Nikola ruszyła zadowolona w kierunku bloku braci i z pogodnym nastawieniem wsiadła do windy. Zapukała do drzwi i w momencie otworzył jej Jeremi.
-O cześć Nikola, Artur! - krzyknął, żeby brat go usłyszał. Piętnastolatek wyszedł z pokoju i od razu gdy zobaczył dziewczynę uśmiechnął się.
-Chciałeś mnie widzieć.
-Tak...chodź, pogadamy. - zaprosił ją ręką do pokoju. - Jeremi, zrobisz nam herbatę?
-Okay. - odparł siedemnastolatek i zaczął przygotowywać napój. Kiedy Artur usiadł na zamknął drzwi, zaczął.
-Wiesz...muszę Ci coś powiedzieć...
-Okay, ale to za moment, bo mam Ci coś pilnie do przekazania! Masz to przekazać Jeremiemu, bo od brata będzie to lepiej brzmiało.
-No okay, ale co mam powiedzieć?
-Bianka jest w Warszawie. - w momencie, w którym Nikola zaczęła to mówić, do pokoju wszedł brunet z herbatami.
-Co? Jak to? Bianka? - chłopak ledwo odstawił kubki na komodę. Dziewczyna spojrzała lekko spanikowana na chłopaka, ale postanowiła w końcu kontynuować.
-Tak, ta Bianka. Jest w Warszawie. Była dzisiaj na spotkaniu z Kamilą, Pola mi powiedziała.

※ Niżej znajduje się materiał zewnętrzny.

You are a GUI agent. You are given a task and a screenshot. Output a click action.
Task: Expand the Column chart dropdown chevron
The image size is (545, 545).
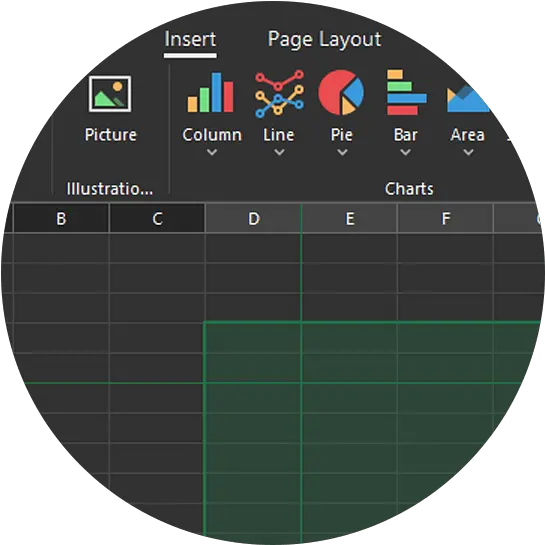(x=212, y=152)
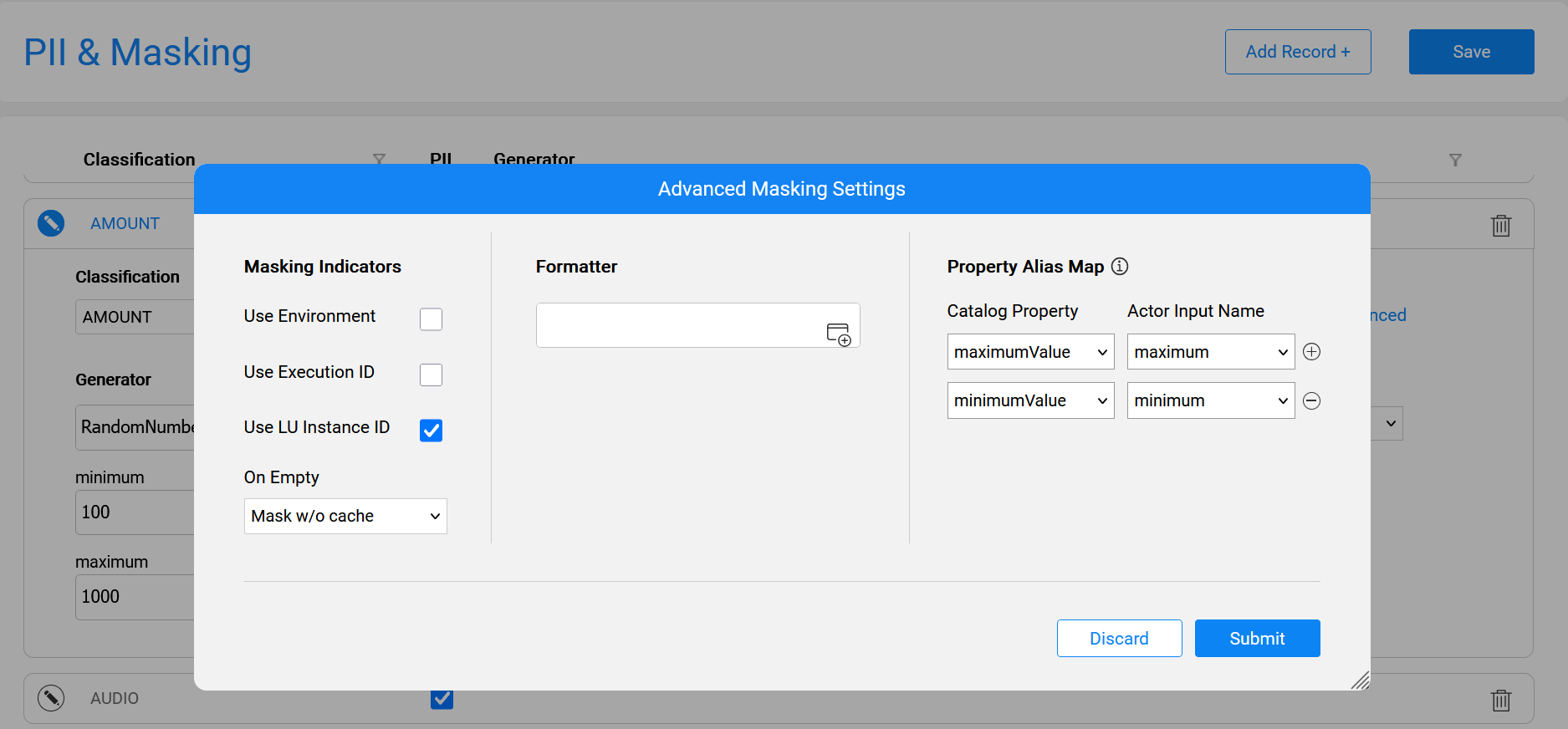Viewport: 1568px width, 729px height.
Task: Open the minimum actor input name dropdown
Action: point(1210,401)
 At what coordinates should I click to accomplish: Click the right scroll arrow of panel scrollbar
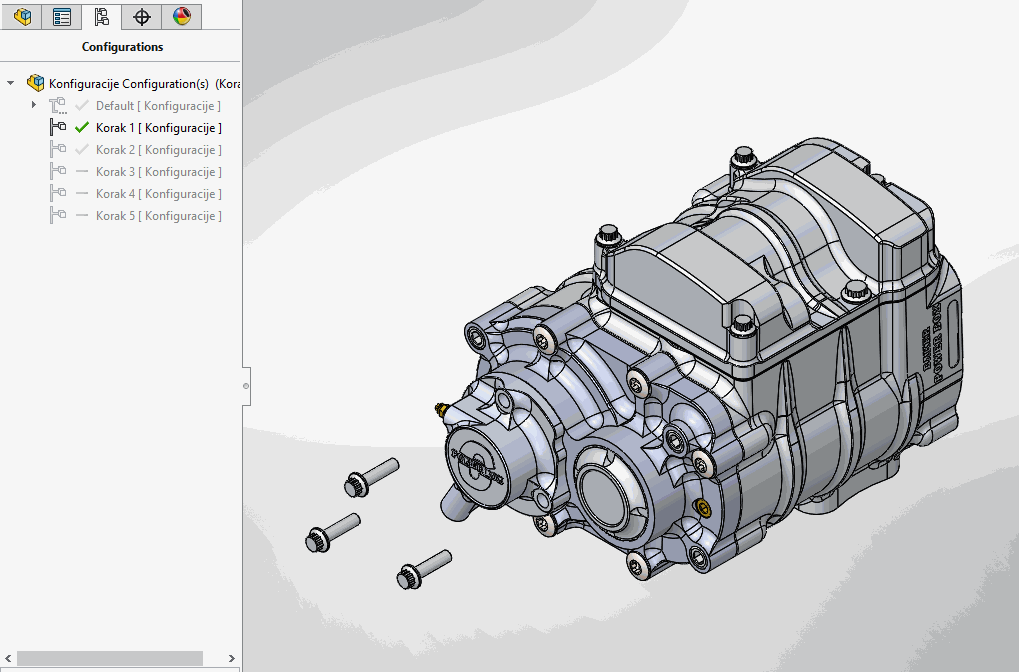pyautogui.click(x=232, y=658)
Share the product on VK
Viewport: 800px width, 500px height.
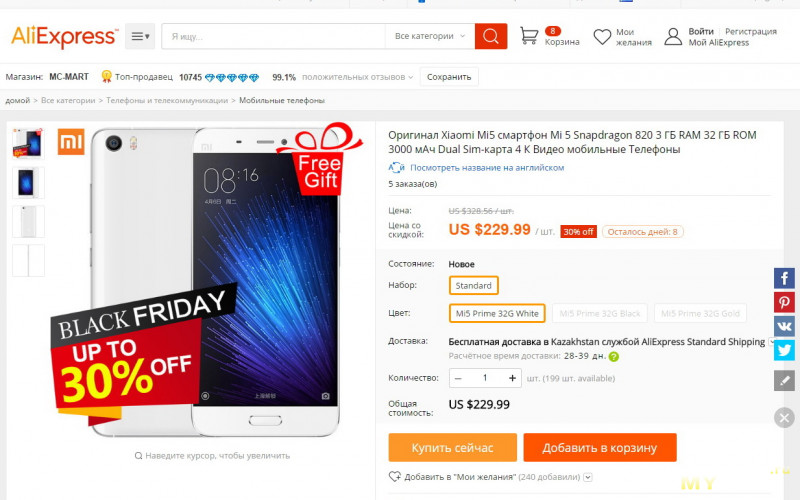tap(784, 326)

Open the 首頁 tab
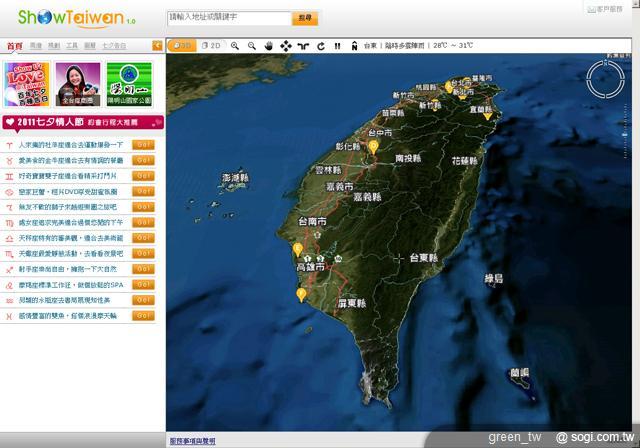pyautogui.click(x=13, y=46)
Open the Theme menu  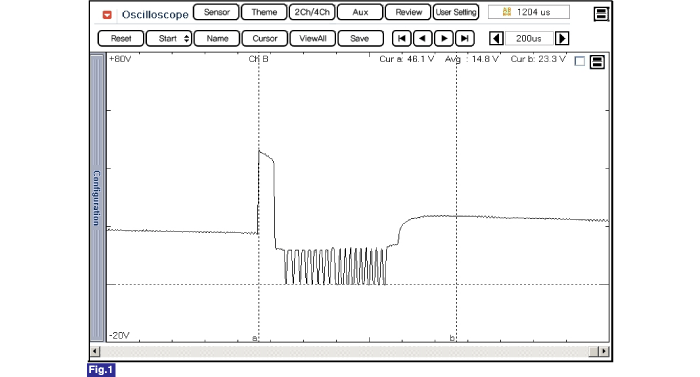(264, 12)
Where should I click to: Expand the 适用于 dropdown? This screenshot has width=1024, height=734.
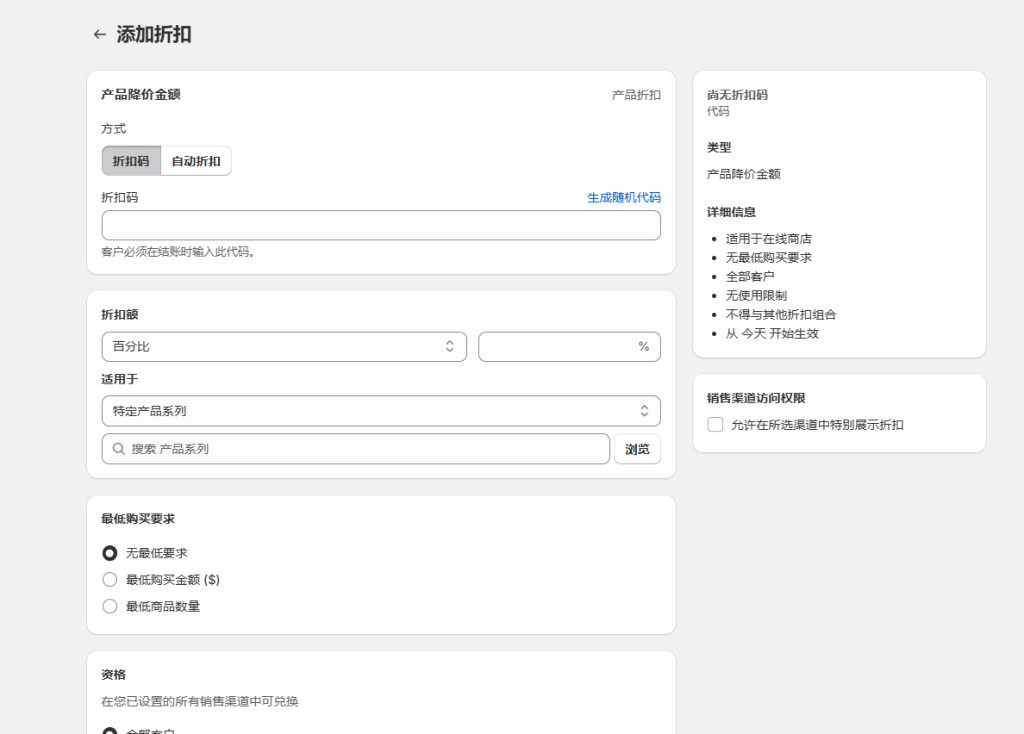pos(381,410)
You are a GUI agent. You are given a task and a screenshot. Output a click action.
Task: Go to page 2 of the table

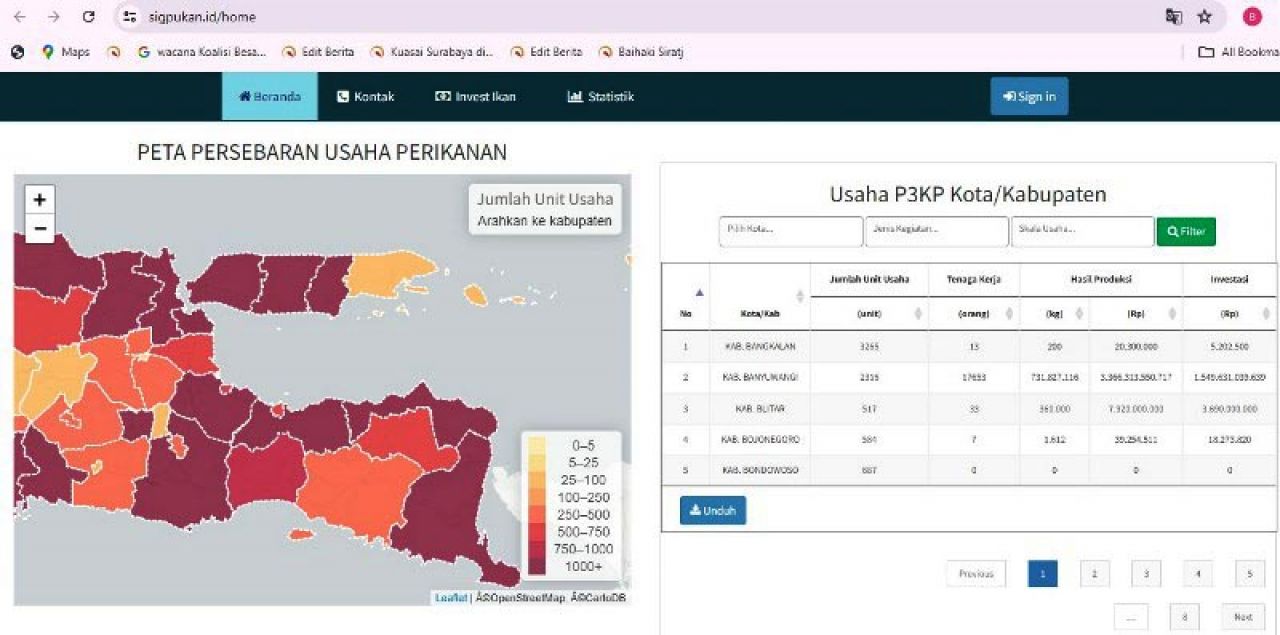1094,574
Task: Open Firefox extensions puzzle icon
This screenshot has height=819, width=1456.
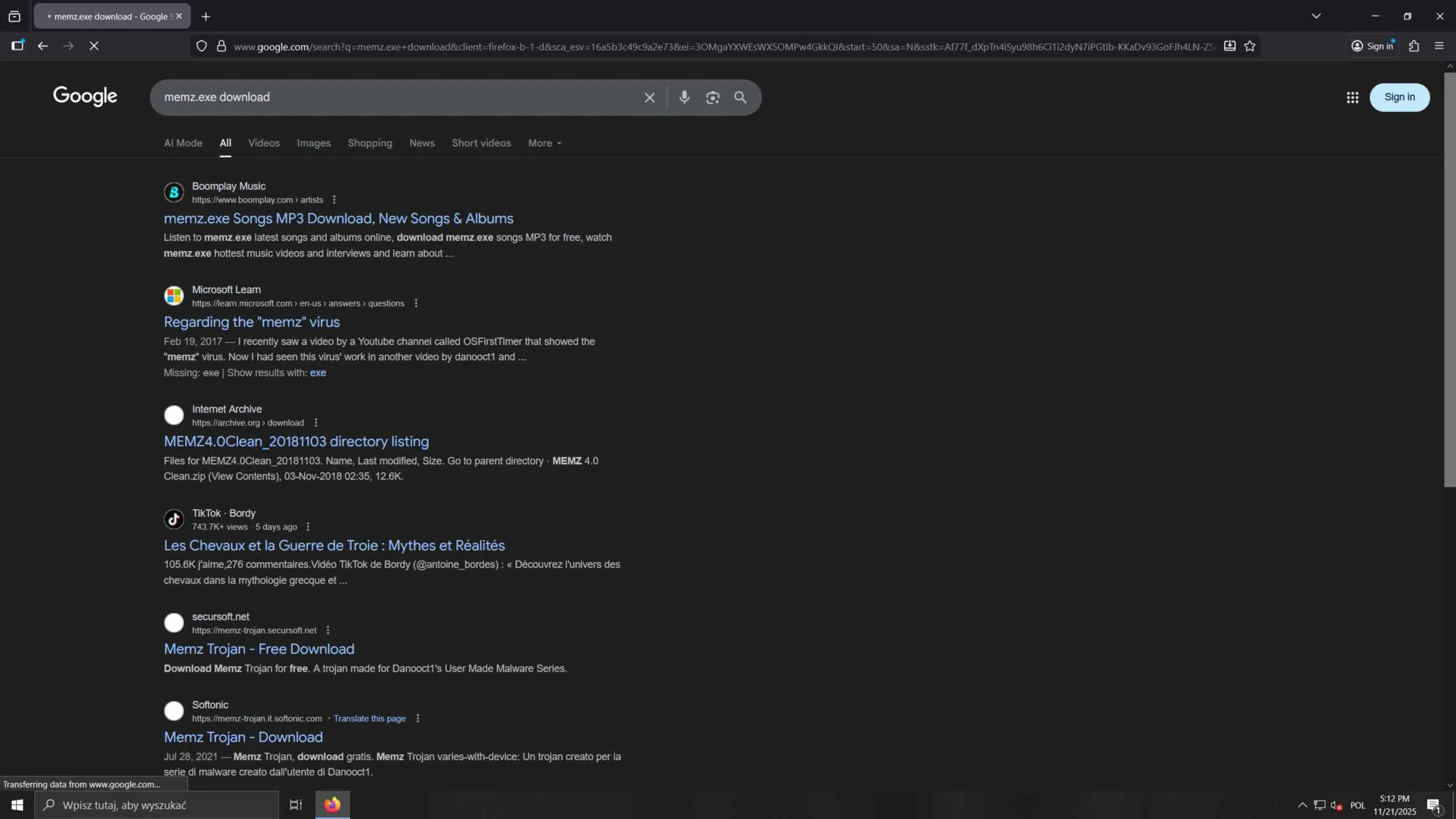Action: pos(1414,46)
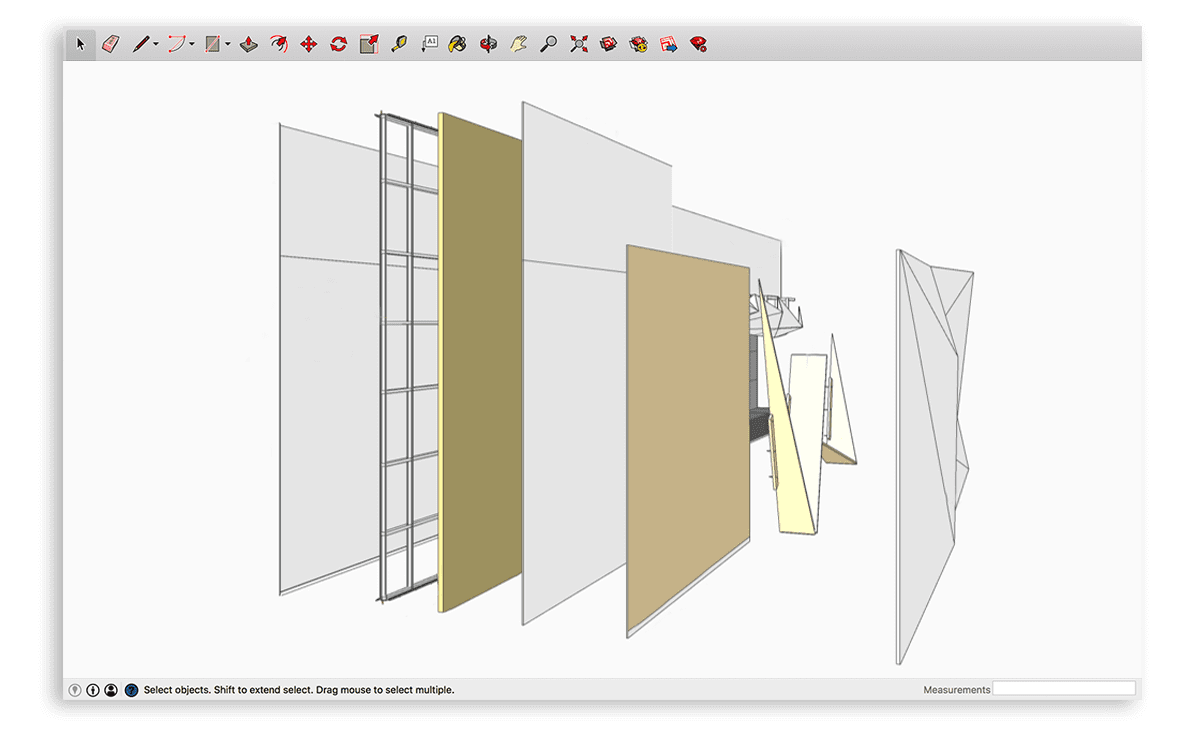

-A do kiedy jest? - zapytał szybko.
-Kilka dni z tego co mi wiadomo. - Jeremi dłużej nie czekając, założył kurtkę i wybiegł z mieszkania.
-To co mi chciałeś powiedzieć? - zapytała upijając łyk herbaty i ponownie ją odstawiając.
-No właśnie... - Artur zaczął się bawić palcami, a dłonie momentalnie mu się spociły. Nikola, nie bierz tego do siebie, ale musimy się rozstać. - zamknął na chwilę oczy, przygotowawszy się na najgorsze, ale zamiast plaskacza w twarz usłyszał tylko odgłos zakładanych butów i trzask drzwi.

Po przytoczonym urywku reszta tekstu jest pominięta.